Dès son accession à la magistrature suprême, le président Romuald Wadagni a choisi de donner une impulsion décisive aux relations du Bénin avec ses voisins sahéliens. Une tournée diplomatique éclair, ponctuée de rencontres avec les dirigeants de l’Alliance des États du Sahel (AES), signale un changement de cap dans la politique extérieure béninoise. Le chef de l’État s’est rendu à Niamey pour s’entretenir avec le général Abdourahamane Tiani, puis à Ouagadougou pour dialoguer avec le capitaine Ibrahim Traoré. Ces déplacements s’inscrivent dans une volonté affichée de rompre avec les tensions passées et de poser les bases d’une coopération renouvelée.

L’économie comme levier de rapprochement

Romuald Wadagni, dont le passé de ministre de l’Économie et des Finances a forgé sa réputation de pragmatisme, aborde ces négociations avec une vision clairement orientée vers les intérêts concrets du Bénin. La réouverture des frontières avec le Niger et la fluidification des échanges commerciaux, notamment pour le pétrole nigérien transitant par le pipeline de Sèmè-Kpodji, constituent des enjeux majeurs pour l’activité du Port Autonome de Cotonou. Ces questions, ainsi que la lutte contre les menaces sécuritaires transfrontalières, figurent parmi les priorités évoquées lors des échanges.
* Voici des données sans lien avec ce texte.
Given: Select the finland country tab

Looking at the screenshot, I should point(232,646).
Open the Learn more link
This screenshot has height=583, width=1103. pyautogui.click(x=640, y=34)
Les priorités définies par le Protocole d’État

D’après les déclarations officielles, les discussions menées par le président béninois ont porté sur trois axes stratégiques :

  • La consolidation de la sécurité collective, notamment face au terrorisme qui menace les zones frontalières ;
  • Le rétablissement d’un climat de confiance permettant la reprise des échanges économiques et commerciaux ;
  • Le renforcement des liens humains et culturels entre les populations des pays concernés.

Un agenda ambitieux pour rééquilibrer les alliances

Cette initiative s’inscrit dans un contexte où le Bénin doit concilier plusieurs impératifs géopolitiques. Après avoir renoué le dialogue avec Niamey et Ouagadougou, Romuald Wadagni poursuivra sa tournée par des étapes à Lomé, Abidjan et Accra. Ces déplacements visent à réaffirmer le rôle de facilitateur du Bénin au sein de la Communauté économique des États de l’Afrique de l’Ouest (CEDEAO), tout en évitant une fracture définitive entre les blocs régionaux.

Les défis d’une diplomatie en mouvement

Si cette approche est perçue comme une avancée par les acteurs économiques et les analystes, elle n’en reste pas moins complexe. Les contentieux accumulés ces dernières années, qu’ils soient commerciaux, sécuritaires ou politiques, exigent des solutions concrètes et durables. Pourtant, en engageant ce dialogue dès le début de son mandat, le président Wadagni affiche une volonté claire : celle d’une diplomatie proactive, centrée sur le réalisme et l’intérêt mutuel.

Cette stratégie pourrait bien redéfinir les équilibres régionaux, dans un espace ouest-africain en pleine recomposition.